Director: Robert Rodriguez
Stars: Rosa Salazar, Christoph Waltz, Keean Johnson
Back in the 90’s, the OAV (Original Animated Video) was one of the best ways of encountering high-concept Japanese anime, and Battle Angel: Alita was one of the crown jewels of the era. Based on the manga series Gunnm by Yukito Kishiro, it saw a young female cyborg reconstructed by her Geppetto-like father figure under the shadow of a distant utopian state. James Cameron was clearly quite enchanted by the idea, as he’s been trying to get a live action version of the story made for two decades now.
Preoccupied with his Avatar movies, Cameron eventually passed directorial duties over to Robert Rodriguez, whose spotty career (especially of late) has at least shown great tenacity in the face of adversity.
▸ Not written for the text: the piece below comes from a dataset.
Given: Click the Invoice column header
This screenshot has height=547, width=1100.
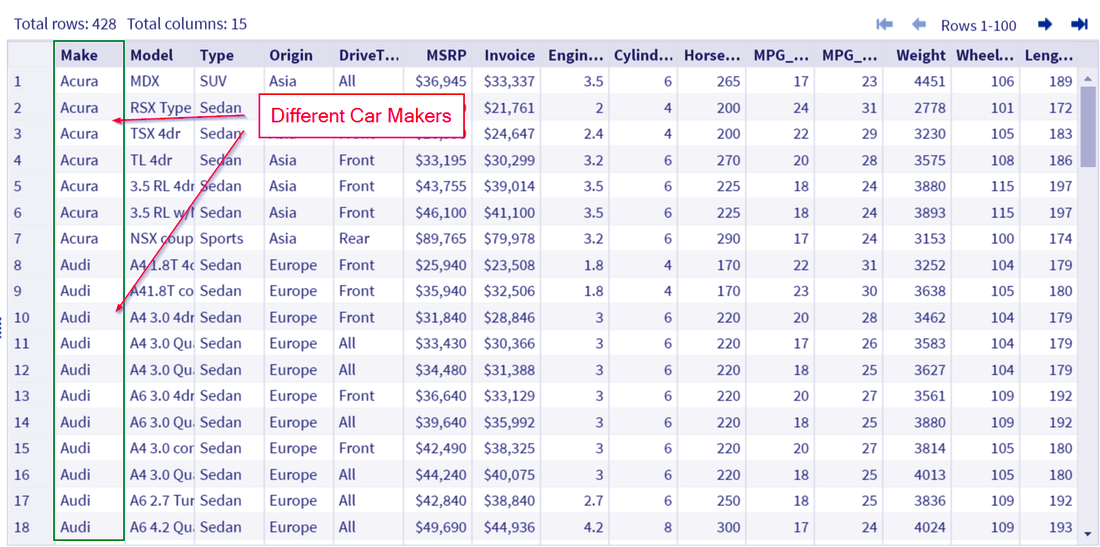Looking at the screenshot, I should (507, 55).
Irritatingly reversing the title, Rodriguez’s Alita: Battle Angel is his most ambitious work, but also his most anonymous. Save for a couple of cameos from regular actors Jeff Fahey and Michelle Rodriguez, there’s little here to stamp the film as his. Alita is Cameron’s through-and-through, from the lumpen, cack-handed script to the testosterone pumping, fetishistic depiction of heavy machinery.
Alita – with digitally enlarged eyes – is played by newcomer Rosa Salazar; easily the best thing about this hot mess. From the off she raises expectations through a spirited and heartfelt performance. Indeed, if any audience group is going to get something out of this movie, it’s middle aged fathers of young daughters, who will almost certainly melt with feels for the relationship between Alita and Dr. Dyson Ido (Christoph Waltz). Waltz is guileless here, playing a tinkerer with unwavering love for his new child.
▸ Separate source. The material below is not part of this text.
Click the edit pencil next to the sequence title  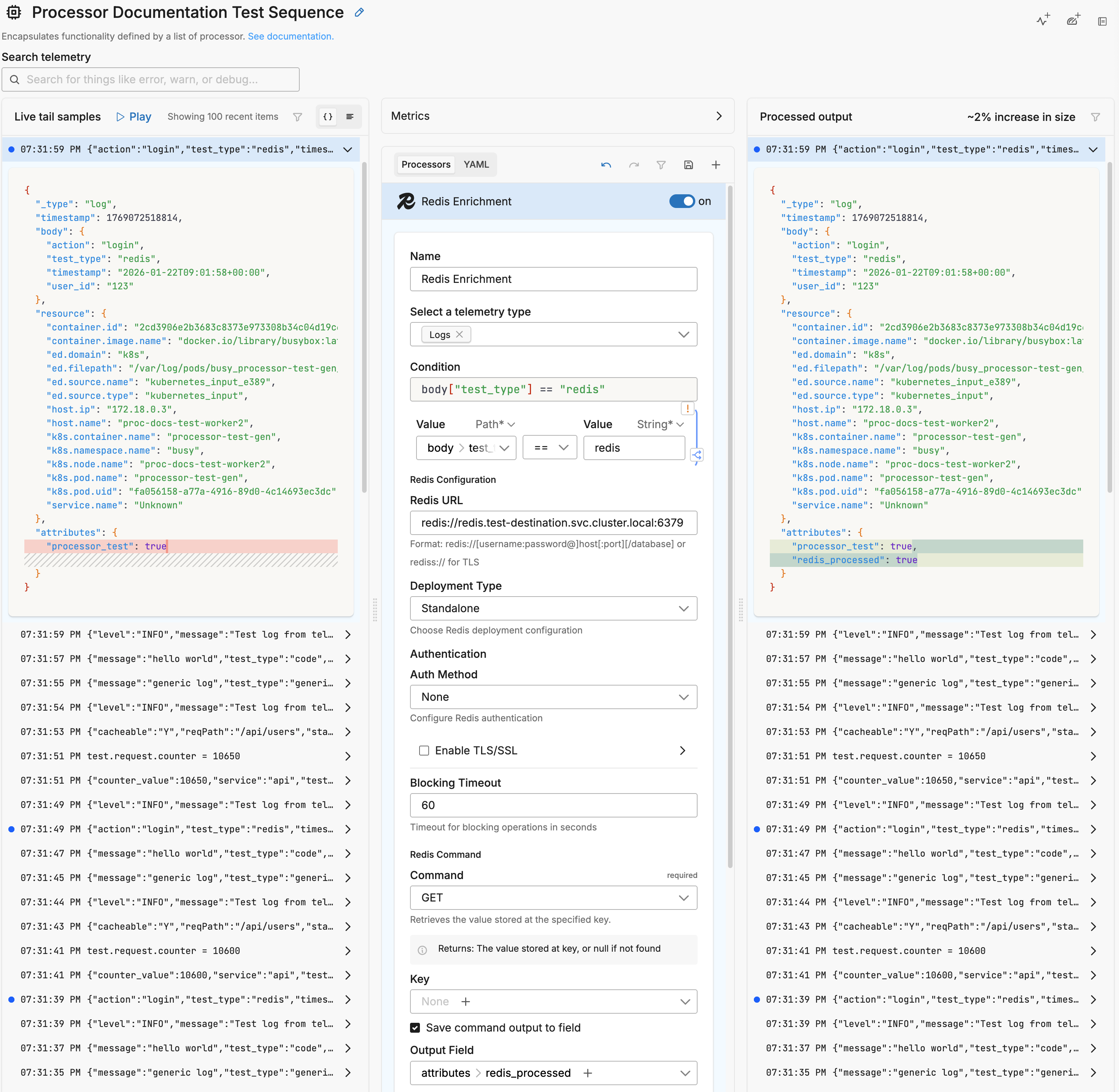click(359, 12)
The movie revels in unabashed schmaltz through its opening act. It’s very cheesy, but in an unapologetic way that asks an audience to put aside cynicism and go with it. The movie’s heart is as robust as its heroine’s. Still, even in these early stages you can feel the different sensibilities of source and reinvention causing friction with one another. The Japanese original was tough and bloody. The soft edged Hollywood mannerisms of Rodriguez/Cameron’s Alita creates a woozy disconnect. The movie veers between extremes, tottering drunkenly through a storyline that, having been plagiarised in the intervening years, no longer feels new at all.
While I’m loathe to condense a movie into a ‘x meets y’ soundbite, the resulting picture is like an attempt to make a YA Blade Runner that’s wound up more akin to the Super Mario Bros. movie. Character designs grow more and more grotesque as the story progresses, and the characters themselves more and more obnoxious. It’s a toss-up who violates the screen more comprehensively; Ed Skrein’s abysmal mo-hawk wearing bounty hunter Zapan or Jackie Earle Haley’s robo-meathead Grewishka. Whenever either is on screen you’ll be yearning for them not to be. The sheer ugliness of Alita refuses to let up.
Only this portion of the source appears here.